■ **Data in this exercise**
┄┄┄┄┄┄┄┄┄┄┄┄┄┄┄┄┄┄┄┄
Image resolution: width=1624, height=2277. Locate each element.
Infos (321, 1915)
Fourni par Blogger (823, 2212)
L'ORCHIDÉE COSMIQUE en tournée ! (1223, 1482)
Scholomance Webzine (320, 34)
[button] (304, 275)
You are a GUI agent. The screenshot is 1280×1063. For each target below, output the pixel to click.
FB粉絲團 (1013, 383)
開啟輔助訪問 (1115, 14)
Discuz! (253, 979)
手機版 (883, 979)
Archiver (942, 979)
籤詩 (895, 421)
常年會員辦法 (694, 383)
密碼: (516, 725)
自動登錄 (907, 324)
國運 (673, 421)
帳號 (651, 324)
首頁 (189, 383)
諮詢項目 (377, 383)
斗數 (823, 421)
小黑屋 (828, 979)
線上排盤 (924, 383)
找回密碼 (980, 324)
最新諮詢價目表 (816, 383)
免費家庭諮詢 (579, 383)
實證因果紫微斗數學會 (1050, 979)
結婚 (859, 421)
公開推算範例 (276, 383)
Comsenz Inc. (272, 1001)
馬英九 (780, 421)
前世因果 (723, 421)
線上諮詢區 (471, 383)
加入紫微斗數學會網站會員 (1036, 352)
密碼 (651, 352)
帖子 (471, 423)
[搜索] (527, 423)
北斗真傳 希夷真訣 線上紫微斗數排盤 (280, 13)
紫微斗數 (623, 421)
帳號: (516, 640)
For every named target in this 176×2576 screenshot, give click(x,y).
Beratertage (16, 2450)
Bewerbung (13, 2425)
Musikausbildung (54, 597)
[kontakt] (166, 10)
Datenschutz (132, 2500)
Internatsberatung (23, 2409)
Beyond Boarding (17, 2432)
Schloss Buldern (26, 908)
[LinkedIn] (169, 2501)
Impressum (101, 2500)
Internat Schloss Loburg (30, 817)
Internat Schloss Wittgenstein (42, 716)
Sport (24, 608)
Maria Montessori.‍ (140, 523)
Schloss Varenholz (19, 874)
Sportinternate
┄┄┄┄┄┄┄┄┄┄┄┄┄┄┄┄┄┄┄┄
■ **Task description**
Reproduce every record exactly, line by line.

■ **Written reply**
Image resolution: width=1624, height=2277. Locate each element.
Infos (321, 1915)
Fourni par Blogger (823, 2212)
L'ORCHIDÉE COSMIQUE en tournée ! (1223, 1482)
Scholomance Webzine (320, 34)
[button] (304, 275)
You are a GUI agent. The screenshot is 1280×1063. For each target below, output the pixel to click.
FB粉絲團 (1013, 383)
開啟輔助訪問 (1115, 14)
Discuz! (253, 979)
手機版 (883, 979)
Archiver (942, 979)
籤詩 (895, 421)
常年會員辦法 (694, 383)
密碼: (516, 725)
自動登錄 (907, 324)
國運 (673, 421)
帳號 (651, 324)
首頁 (189, 383)
諮詢項目 (377, 383)
斗數 (823, 421)
小黑屋 (828, 979)
線上排盤 (924, 383)
找回密碼 (980, 324)
最新諮詢價目表 (816, 383)
免費家庭諮詢 (579, 383)
實證因果紫微斗數學會 (1050, 979)
結婚 (859, 421)
公開推算範例 (276, 383)
Comsenz Inc. (272, 1001)
馬英九 (780, 421)
前世因果 (723, 421)
線上諮詢區 (471, 383)
加入紫微斗數學會網站會員 (1036, 352)
密碼 (651, 352)
帖子 (471, 423)
[搜索] (527, 423)
北斗真傳 希夷真訣 線上紫微斗數排盤 (280, 13)
紫微斗數 (623, 421)
帳號: (516, 640)
For every named target in this 176×2576 screenshot, give click(x,y).
Beratertage (16, 2450)
Bewerbung (13, 2425)
Musikausbildung (54, 597)
[kontakt] (166, 10)
Datenschutz (132, 2500)
Internatsberatung (23, 2409)
Beyond Boarding (17, 2432)
Schloss Buldern (26, 908)
[LinkedIn] (169, 2501)
Impressum (101, 2500)
Internat Schloss Loburg (30, 817)
Internat Schloss Wittgenstein (42, 716)
Sport (24, 608)
Maria Montessori.‍ (140, 523)
Schloss Varenholz (19, 874)
Sportinternate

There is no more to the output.